# Frogs & Toads > Dart Frogs (Dendrobatidae) > Dart Frog Health & Illness >  Dead Tinctorius

## bogalog

Hi guys, been a while but I'm back for some quick advice.

My 2 tincs were fighting for a while, and the little one eventually got skinny so I decided to build him a new tank.

Got it all set up, hideyholes, kept an eye on it. Pest (the bullied frog) was feeding at first, but stopped. I found him dead this morning, arms and legs stretched out behind him in a corner.

I guess I just wanted to know if there was anything else I could have done.
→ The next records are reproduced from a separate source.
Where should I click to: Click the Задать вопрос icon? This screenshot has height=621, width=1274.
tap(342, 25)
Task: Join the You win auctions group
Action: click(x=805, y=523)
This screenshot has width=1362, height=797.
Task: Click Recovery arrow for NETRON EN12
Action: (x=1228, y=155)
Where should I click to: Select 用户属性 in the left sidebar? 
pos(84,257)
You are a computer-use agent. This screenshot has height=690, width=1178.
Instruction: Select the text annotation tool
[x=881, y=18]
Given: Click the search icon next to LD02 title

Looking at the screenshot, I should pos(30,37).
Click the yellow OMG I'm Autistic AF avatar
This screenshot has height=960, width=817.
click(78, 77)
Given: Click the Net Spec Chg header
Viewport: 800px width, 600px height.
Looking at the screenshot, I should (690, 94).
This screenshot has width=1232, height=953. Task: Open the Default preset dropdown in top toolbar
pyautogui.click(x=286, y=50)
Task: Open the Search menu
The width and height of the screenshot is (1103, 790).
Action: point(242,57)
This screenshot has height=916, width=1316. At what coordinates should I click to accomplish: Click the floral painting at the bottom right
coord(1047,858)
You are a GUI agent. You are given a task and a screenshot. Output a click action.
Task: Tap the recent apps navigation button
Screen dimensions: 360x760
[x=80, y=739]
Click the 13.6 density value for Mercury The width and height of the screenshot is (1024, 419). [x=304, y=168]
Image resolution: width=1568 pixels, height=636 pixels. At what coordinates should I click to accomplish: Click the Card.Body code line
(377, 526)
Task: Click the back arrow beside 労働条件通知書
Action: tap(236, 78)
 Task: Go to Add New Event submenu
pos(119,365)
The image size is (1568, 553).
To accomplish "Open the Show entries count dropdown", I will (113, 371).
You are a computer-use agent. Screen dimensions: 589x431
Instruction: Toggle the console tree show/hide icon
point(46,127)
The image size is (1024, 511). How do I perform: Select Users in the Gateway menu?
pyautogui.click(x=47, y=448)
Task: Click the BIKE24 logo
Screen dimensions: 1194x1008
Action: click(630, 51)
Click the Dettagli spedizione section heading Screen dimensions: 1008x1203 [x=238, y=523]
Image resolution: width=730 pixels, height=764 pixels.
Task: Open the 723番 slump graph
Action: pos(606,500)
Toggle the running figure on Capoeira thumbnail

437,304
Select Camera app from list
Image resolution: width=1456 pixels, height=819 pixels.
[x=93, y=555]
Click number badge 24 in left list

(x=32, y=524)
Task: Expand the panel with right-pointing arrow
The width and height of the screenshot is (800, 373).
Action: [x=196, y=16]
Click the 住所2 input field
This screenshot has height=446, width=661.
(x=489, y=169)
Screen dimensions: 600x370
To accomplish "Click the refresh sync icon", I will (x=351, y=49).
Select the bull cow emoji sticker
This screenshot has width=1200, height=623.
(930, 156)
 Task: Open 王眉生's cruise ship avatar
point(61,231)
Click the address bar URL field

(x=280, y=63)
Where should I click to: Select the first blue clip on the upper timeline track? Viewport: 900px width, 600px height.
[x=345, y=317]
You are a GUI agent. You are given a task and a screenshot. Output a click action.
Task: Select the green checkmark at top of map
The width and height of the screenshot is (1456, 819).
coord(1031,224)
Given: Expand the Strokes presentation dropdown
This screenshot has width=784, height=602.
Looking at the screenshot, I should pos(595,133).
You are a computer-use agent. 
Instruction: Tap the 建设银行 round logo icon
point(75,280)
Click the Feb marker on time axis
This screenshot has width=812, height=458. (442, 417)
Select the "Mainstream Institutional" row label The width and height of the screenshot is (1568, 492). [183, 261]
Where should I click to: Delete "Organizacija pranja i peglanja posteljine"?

The other frog is doing fine in his original tank, happy as anything.

I only bought materials from dartfrog uk, and didnt put anything different in the new tank than I had in the old one.

Oh and sorry if this is the wrong section, seemed the most appropriate

----------


## Carlos

Where these Tincs the same you got in 2010?  If so, took them a while to get in a fight.  Well, you could have removed the smaller frog out as soon as fight was noted and maybe that would have changed results.  

With animals in captivity, the "loser" of a fight can't get away from the "winner" and the increased stress usually leads to malnourishment and lower immunity.  Then an opportunistic pathogen does the rest. Sorry for the Tincs death  :Frown:  .

----------